Imaging of the central compartment of the hip which includes the labral-chondral interface, articular cartilage layers, and the ligamentum teres is a radiologic challenge [1]. Direct MR arthrography improved the diagnostic accuracy in detection of labral tears compared to native MRI, but there is still room for improvement regarding its low specificity [2] and the definition of reliable imaging criteria [3]. MR imaging of the gradual loss of articular cartilage or cartilage delamination remains difficult with intra-articular contrast administration [4, 5]. Restricted visualization of articular cartilage layers as two distinct layers is a substantial problem inherent to conventional direct MR arthrography. Hence, the application of axial leg traction during MR arthrography was proposed [5, 6]. It has been shown that application of traction using different techniques is technically feasible, but neither technique has been validated with arthroscopy [6, 7].

Thus, the aim of this study was to assess the diagnostic performance of traction MR arthrography of the hip in detection and grading of chondral and labral lesions with arthroscopic comparison.

Material & methods

Patients

This retrospective study was conducted with approval of the institutional review board and a waiver for informed consent.
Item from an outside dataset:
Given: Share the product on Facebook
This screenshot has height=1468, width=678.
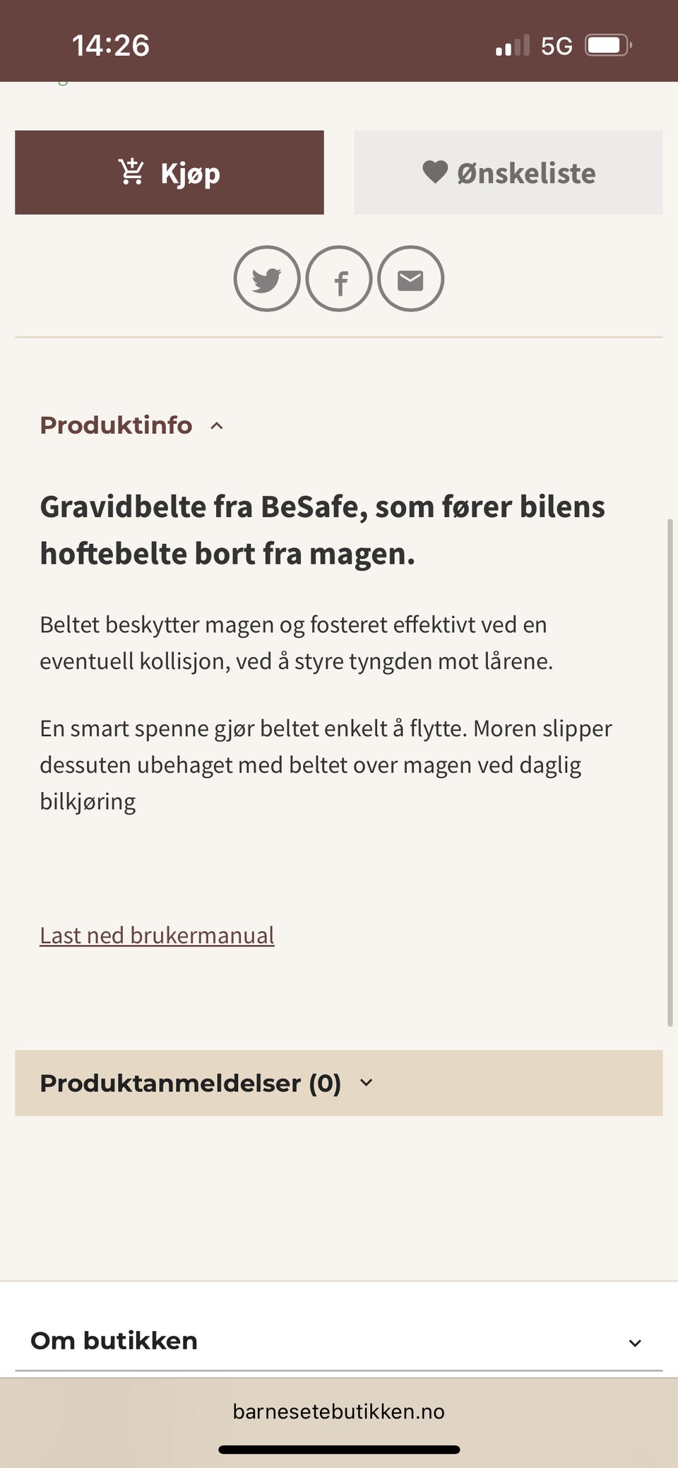Looking at the screenshot, I should pos(339,280).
During a period of 10 months (July 2012 – May 2013) 150 consecutive patients with symptoms suggestive for FAI underwent MR arthrography according to the institutional routine protocol. Inclusion criteria were subsequent arthroscopy at the institution. Exclusion criteria were osteoarthritis grade 3 according to the Tönnis classification (Tönnis 0= no signs of osteoarthritis; Tönnis 1= slight narrowing of joint space, slight femoral/acetabular sclerosis; Tönnis 2= small cysts, increasing narrowing of joint space; Tönnis 3= large cysts, severe narrowing of joint space [8]), LCEA <25°, Perthes disease, previous surgery, interval > 6 months between imaging and arthroscopy, and no arthroscopic report of labrum and articular cartilage due to limited arthroscopic accessibility of the central compartment.
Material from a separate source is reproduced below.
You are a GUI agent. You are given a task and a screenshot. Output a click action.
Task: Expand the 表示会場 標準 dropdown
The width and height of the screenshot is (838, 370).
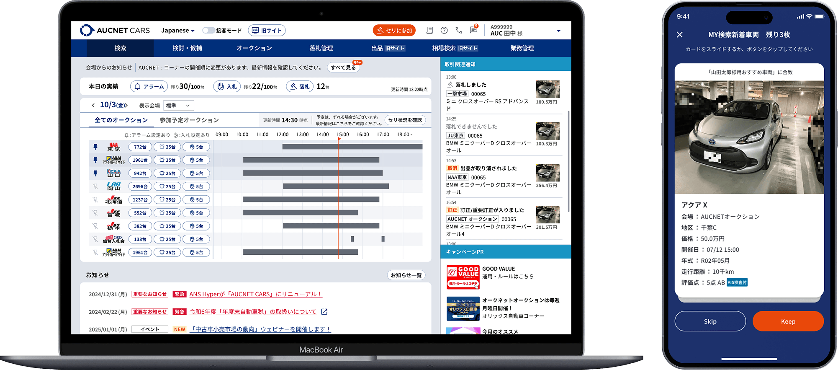pos(178,106)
Ninety-eight subjects (101 hips) underwent subsequent arthroscopy for treatment of FAI. After exclusion, 75 MR arthrograms of 73 patients remained in the study group (Fig. 1). The study group (mean age, 34.5 years; range, 14–54 years) included 45 men (mean age, 34.2 years; range, 14–53 years) and 28 women (mean age, 35 years; range, 16–54 years). Mean interval between MR arthrography and arthroscopy was 14 weeks (range, 1–26 weeks).

Fig. 1
figure 1

Flow chart of inclusion and exclusion criteria

Traction MR arthrography

The used technique for traction MR arthrography was previously described in the literature [7]. Intra-articular injection was performed anterolaterally, under sterile conditions and under fluoroscopic guidance with a 21 G needle. The affected hip was flexed to 5–10 degrees. The injected volume contained 18–27 ml (2–5 ml of local anaesthetic [ropivacaine hydrochloride; 2 mg/mL; Ropinaest; Gebro Pharma, Fieberbrunn, Austria], 1–2 ml of iodinated contrast agent [iopamidol, 200 mg/mL; Iopamiro 200; Bracco, Milan, Italy], 15–20 ml of diluted MR contrast agent [gadopentetate dimeglumine, 2 mmol/L; Magnevist; Bayer Healthcare, Berlin, Germany]). A 1.5 T scanner (Magnetom Symphony; Siemens Medical Solutions, Erlangen, Germany) and large flexible coils were used. An MR-compatible traction device (TRACView; Menges Medical, Gallspach, Austria) was used which consists of a pulley, a cable connected to a weight, and a supporting plate for the contralateral leg. The affected leg was put into a positioning splint and was connected to the traction device with an ankle brace. Traction load was adapted to the patient’s body weight. Fifteen kilograms was used for patients who weighed < 60 kg. Eighteen kilograms was used for patients who weighed 60–80 kg. Twenty-three kilograms was used for patients who weighed > 80 kg. The contralateral leg was stabilized with the foot positioned at the supporting plate to avoid tilting of the pelvis (Fig. 2). The imaging protocol is given in Table 1. MRI under leg traction lasted 19 min. Patients were instructed to terminate the examination at any time if needed. They were instructed to report on neuropraxia and on experienced pain during injection, during MR examination, and after 24 h, respectively. For pain assessment, a score of 0 (no pain) to 10 (unbearable pain) was used.

Fig. 2
figure 2

Distraction of right hip with 23 kg of weight load (1). Fixation with an ankle brace (2) which is connected to the traction device and positioning of the splint (3) for stabilization of the affected extremity. The supporting plate (4) avoids tilting of the pelvis. Traction force is transmitted via a pulley (5) and a cable winch

Table 1 MR arthrography sequencing parameters

Arthroscopic hip surgery

All arthroscopies were performed by two orthopaedic surgeons with 5 years total of experience in hip arthroscopy. A modified version of the arthroscopic MAHORN classification was used for grading of chondral and labral lesions at the time of surgery [9, 10] (Table 2). Localization of acetabular cartilage and labrum lesions was documented as being located anteriosuperiorly, anterioinferiorly, posteriosuperiorly, and posterioinferiorly using a clockface scale [3]. Localization of femoral cartilage lesions was described as anterior or posterior. If more than one lesion was present in the joint the severest damage was documented and used for grading. These classification and localization criteria were used in the initial surgical documentation.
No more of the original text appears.